> _Complete the following_:
(a) Please count the lines of the records that contain the string "Task", and reply with only that number.
(b) Continue the passage on identifying cryptocurrency in tax data from the point where it stops.

> _Provided text_:
++++++++++
The computer science angle: how do you find crypto in tax data?
This is where it gets fun for me as someone who also studies computer science.
The researchers faced a surprisingly technical problem: IRS data doesn't have a neat "cryptocurrency" checkbox on Forms 8949 and 1099-B for most of the study period. So how do you identify which transactions are crypto?
They used textual analysis — essentially, string matching on the descriptions that taxpayers and brokers write on these forms.
If you've studied algorithms, this is essentially the naive string matcher problem from discrete mathematics. You have a text (the transaction description) and a pattern (crypto-related keywords), and you need to determine if the pattern occurs in the text.
The naive string matcher checks every possible position in the text, making it O(nm) in the worst case — where n is the length of the text and m is the length of the pattern. For a small dictionary of crypto keywords against short form descriptions, this works fine. But the concept scales to much bigger problems.
What the researchers built is really a classification pipeline — a system that takes unstructured text data and assigns each record to a category (crypto or not crypto). In computer science terms, this is a binary classification problem:
The parallels go deeper. In the theory of computation, we study decidable problems — questions where an algorithm can always give a definitive yes/no answer. "Does this transaction description contain a crypto keyword?" is decidable. But "Did this taxpayer actually sell cryptocurrency?" is harder — it depends on information that may not be in the description at all. The researchers acknowledge this limitation: they can only observe what's reported, not what's hidden.
++++++++++
> _Given entries_:
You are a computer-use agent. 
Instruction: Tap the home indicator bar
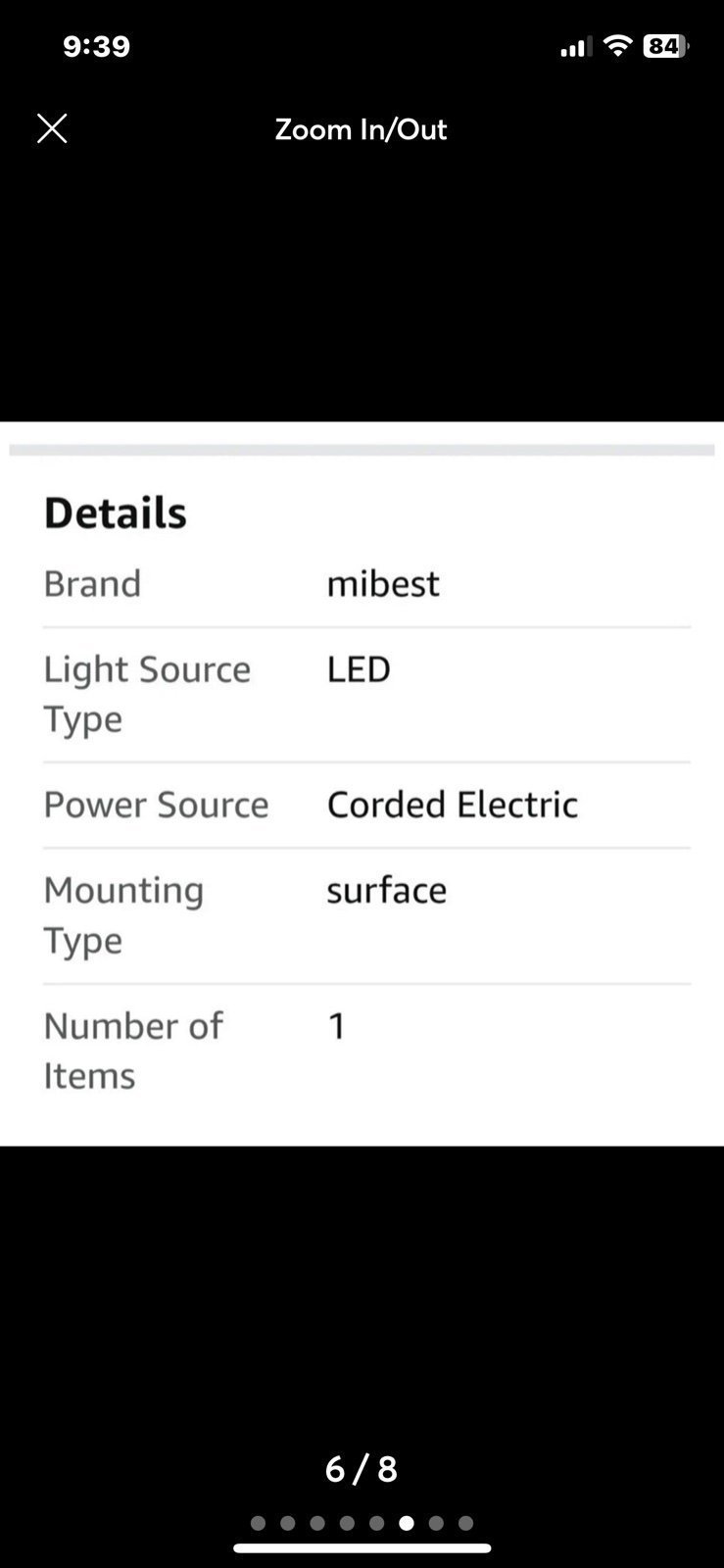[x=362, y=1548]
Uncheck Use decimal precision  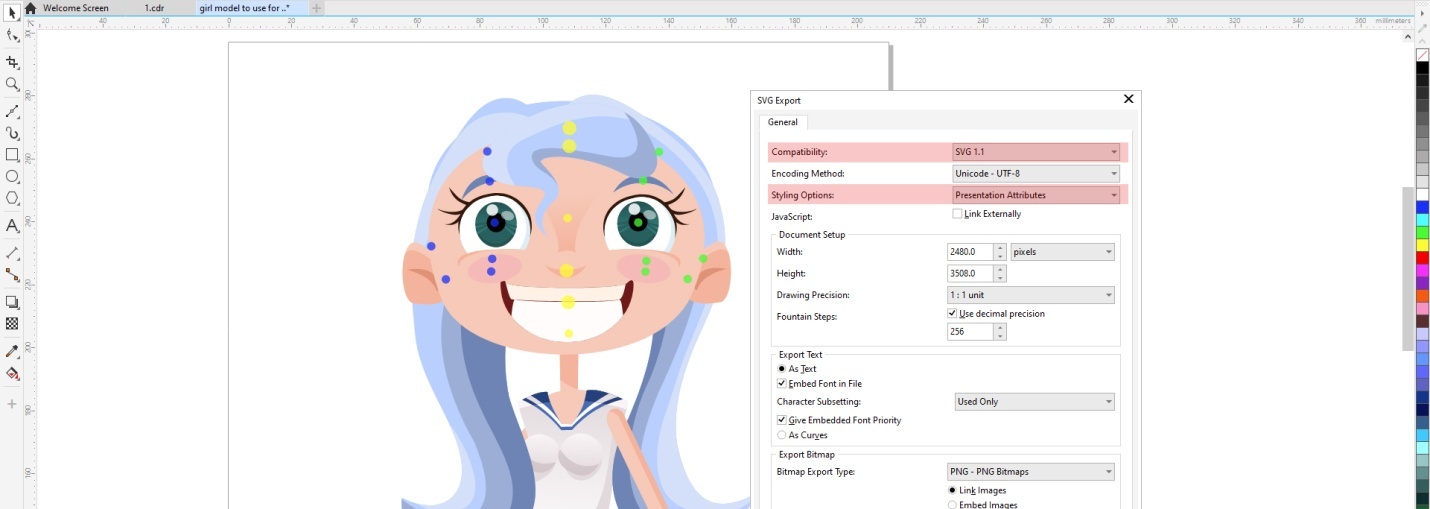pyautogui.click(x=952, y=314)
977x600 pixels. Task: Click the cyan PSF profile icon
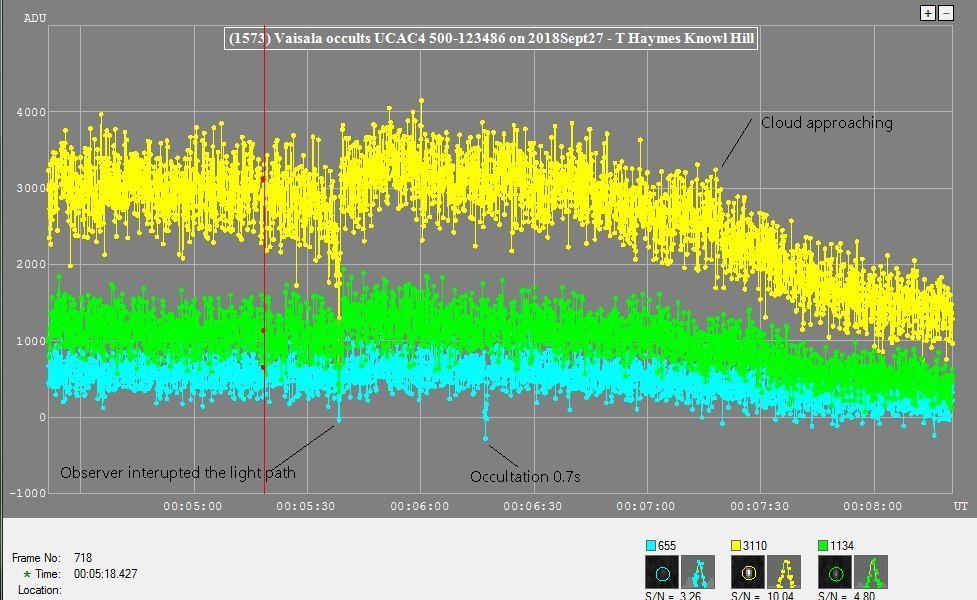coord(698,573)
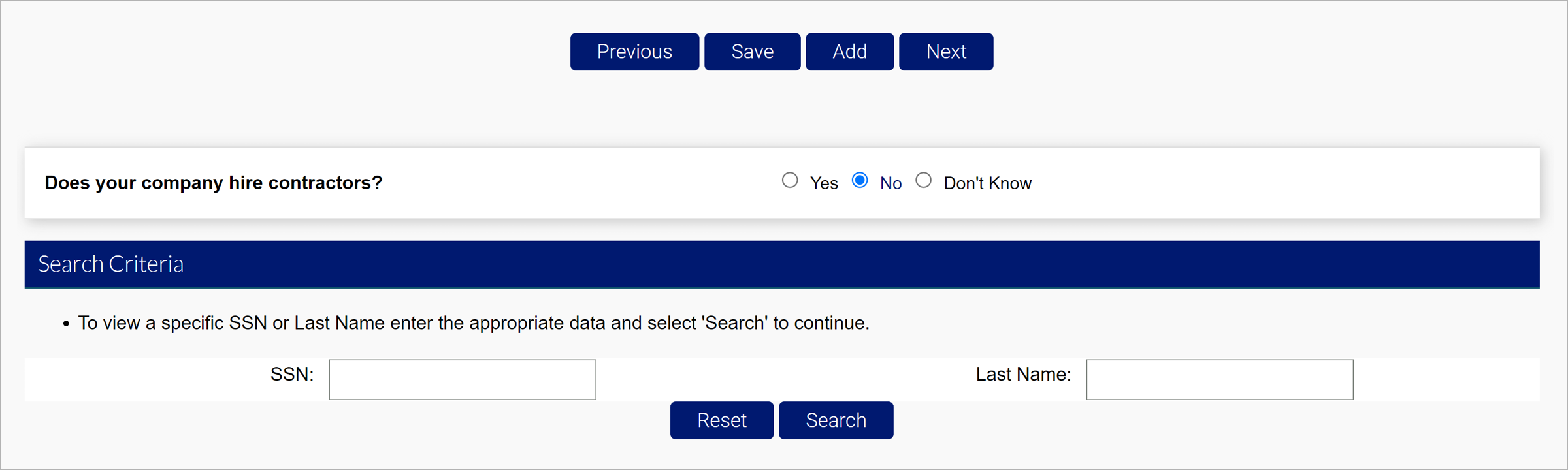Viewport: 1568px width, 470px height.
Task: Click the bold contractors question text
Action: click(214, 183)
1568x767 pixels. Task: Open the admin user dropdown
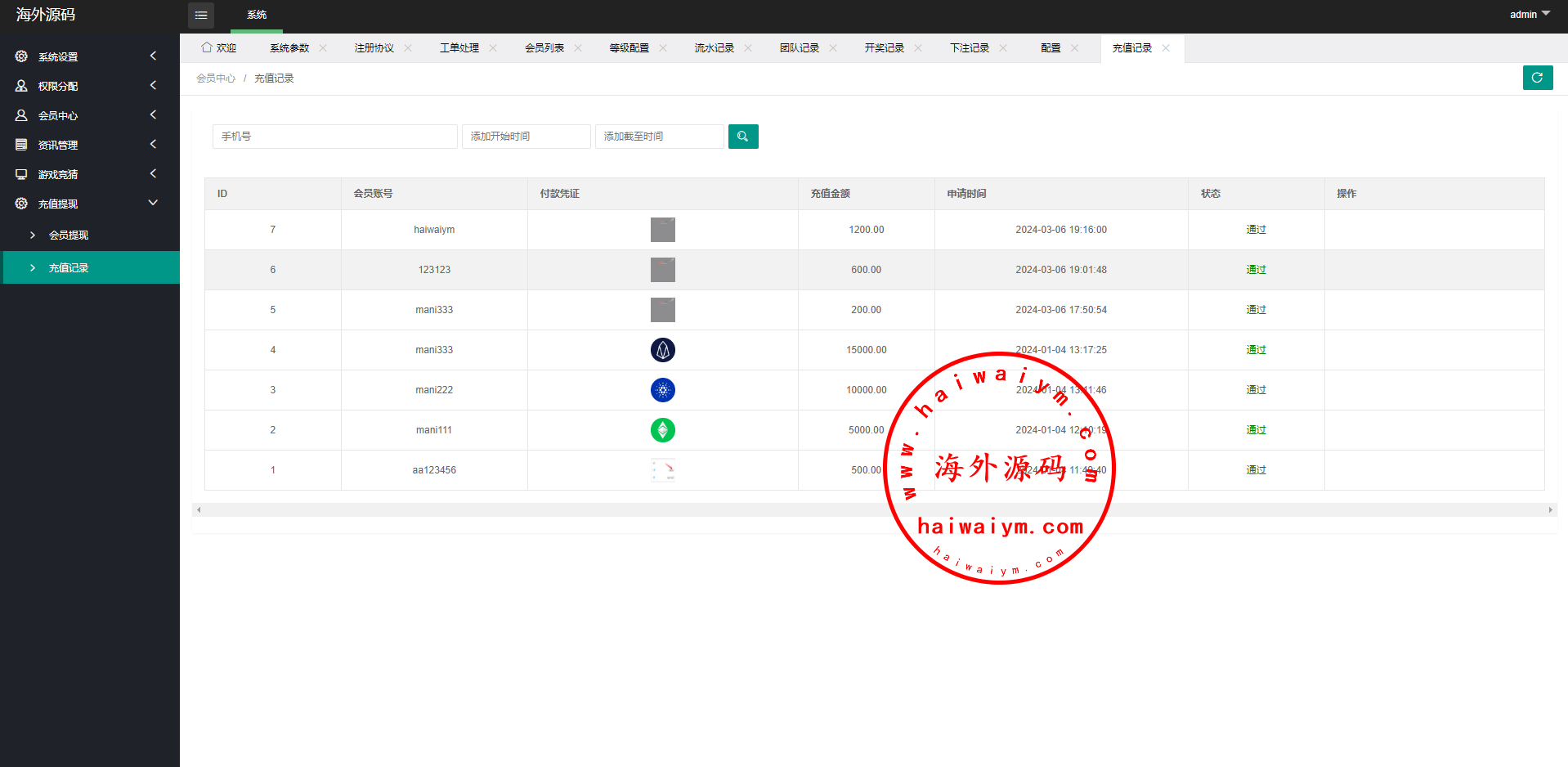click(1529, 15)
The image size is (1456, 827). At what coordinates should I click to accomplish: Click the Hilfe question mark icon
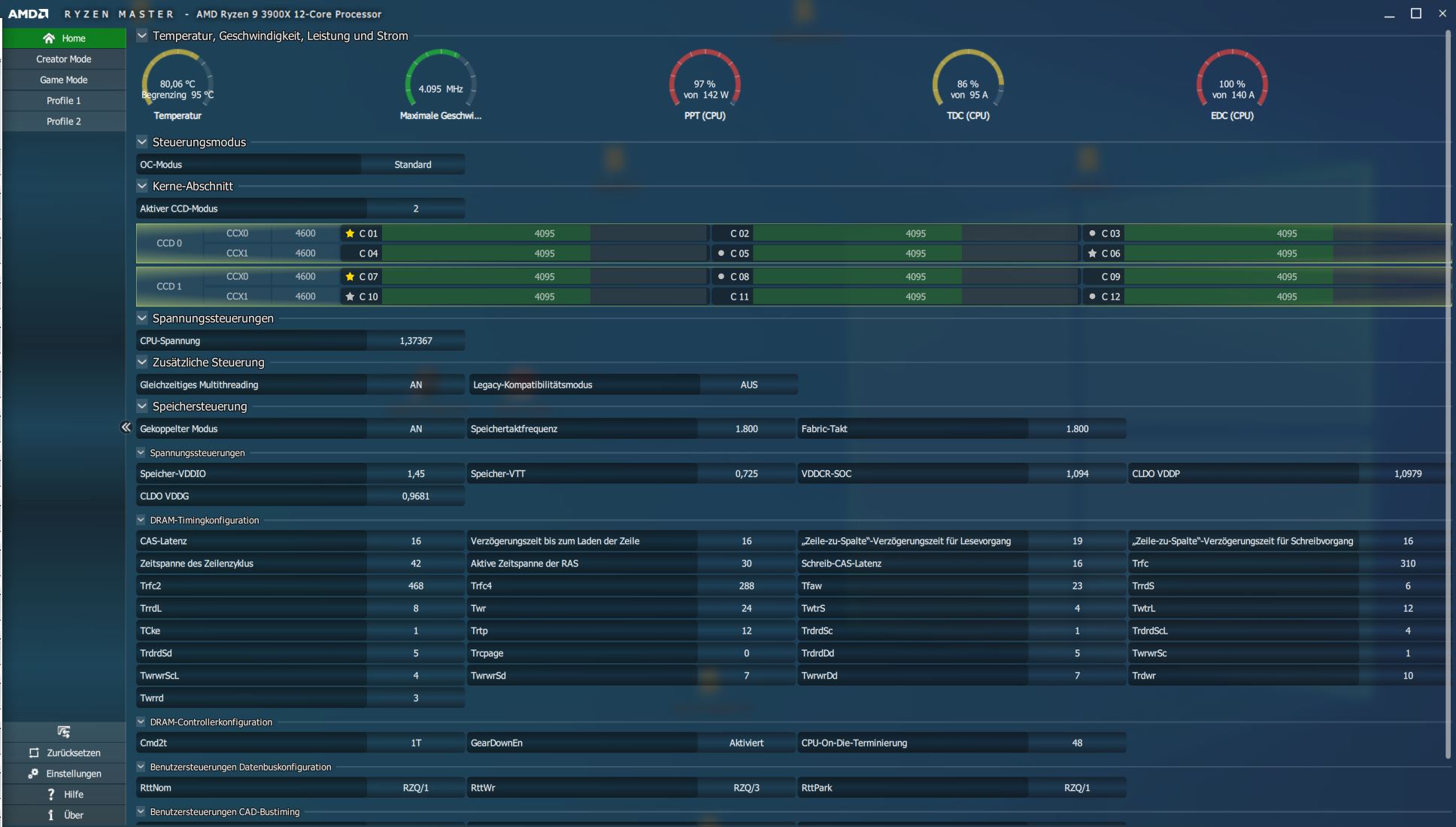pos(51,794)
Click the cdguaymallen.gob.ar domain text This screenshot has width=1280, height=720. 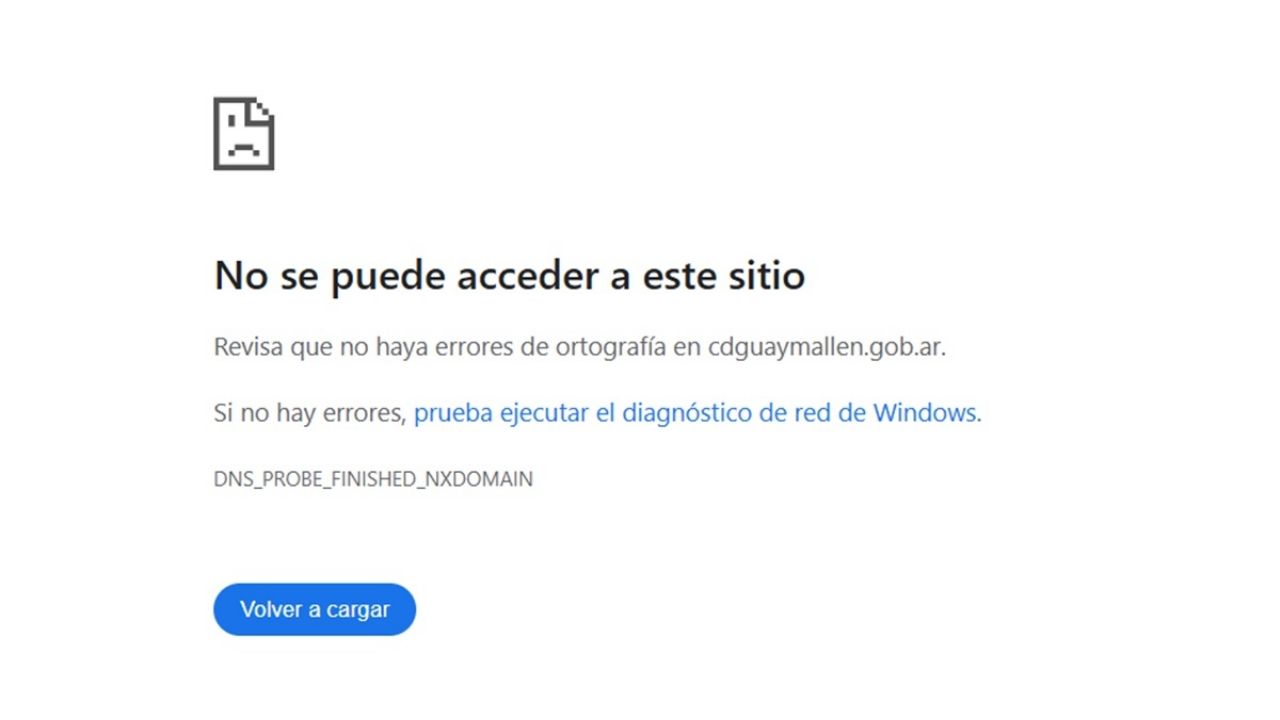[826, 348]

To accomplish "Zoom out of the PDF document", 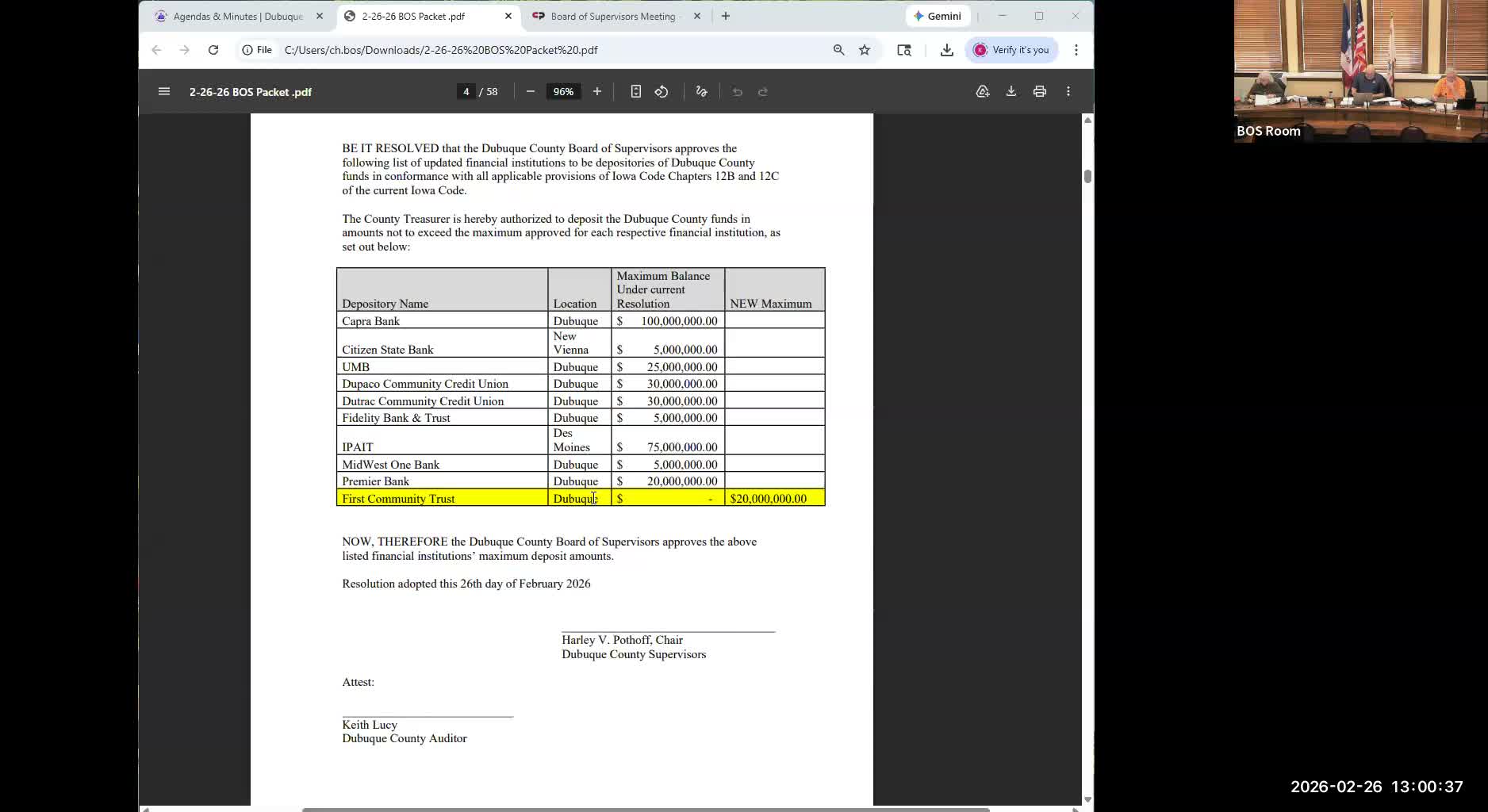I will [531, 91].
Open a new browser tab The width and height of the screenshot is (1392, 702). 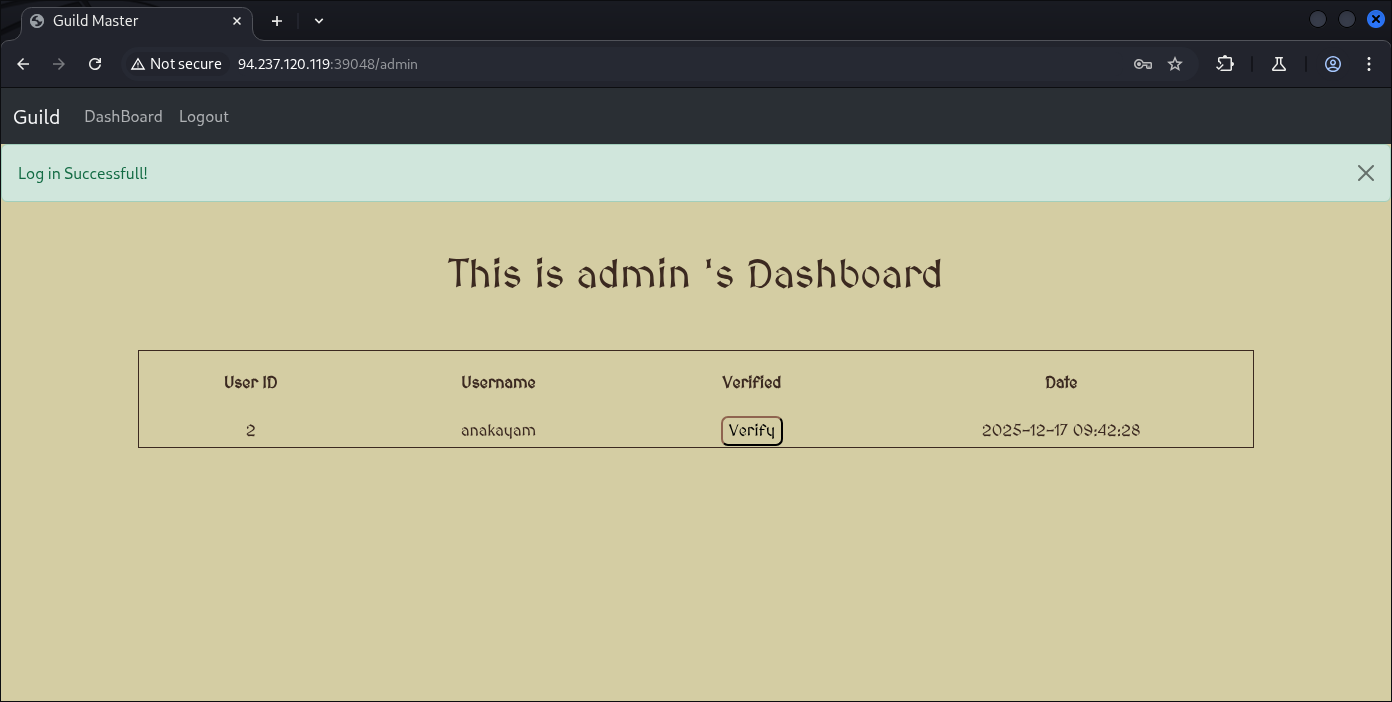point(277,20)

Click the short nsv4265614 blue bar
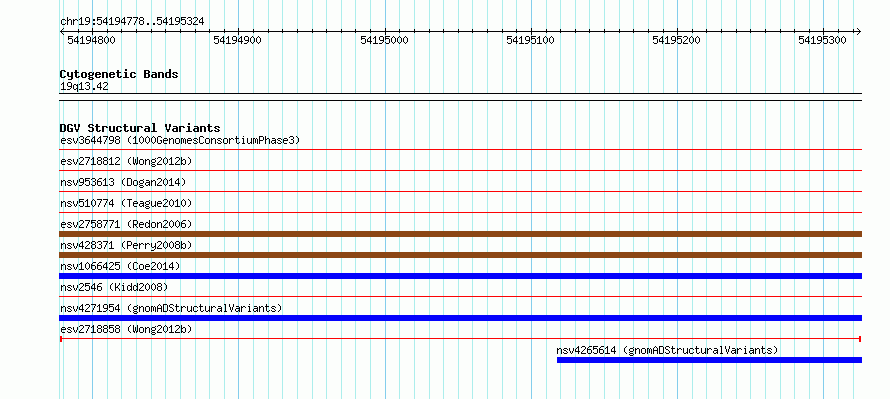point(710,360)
++++++++++
> _Set of answers_:
(a) 3

(b)
It's the same gap that shows up in computability theory. Some problems are decidable (you can always verify). Others require you to trust the input — and when the input is voluntary self-reporting, trust has limits.
Third-party reporting is the real game-changer
The single most effective tool for tax compliance isn't audits or penalties — it's third-party reporting. Research consistently shows that when a third party (your employer, your bank, your broker) reports your income directly to the IRS, compliance rates shoot up to 95%+.
For most of the study period, crypto existed in the self-reported zone. Exchanges like Coinbase sent some 1099-B forms, but it was inconsistent and voluntary. The researchers found that IRS-reported crypto volume was only a fraction of what the Bitcoin blockchain actually recorded.
The Infrastructure Investment and Jobs Act (signed 2021, phasing in through 2025-2026) changes this. Crypto brokers will be required to send 1099 forms to the IRS, just like stock brokers do. This single change will likely close the reporting gap more than any checkbox, penalty, or educational campaign ever could.
What this means for the average crypto holder
If you own crypto — or are thinking about it — here are the practical takeaways from this research:
1. Every crypto sale is a taxable event. Selling Bitcoin, swapping ETH for another token, even paying for coffee with crypto — all of these trigger capital gains or losses that need to be reported on Form 8949.
2. Holding period matters. If you hold for more than one year, you get the lower long-term capital gains rate. The data shows most crypto sellers aren't taking advantage of this — don't be one of them.
3. Third-party reporting is coming. Starting in 2025-2026, your crypto exchange will report your transactions directly to the IRS. If you've been underreporting, the gap between what you filed and what the IRS knows is about to close.
4. Track your cost basis. Unlike stocks where your broker tracks everything, many crypto transactions (especially from earlier years, DeFi, or wallet-to-wallet transfers) have messy cost basis records. Start organizing now.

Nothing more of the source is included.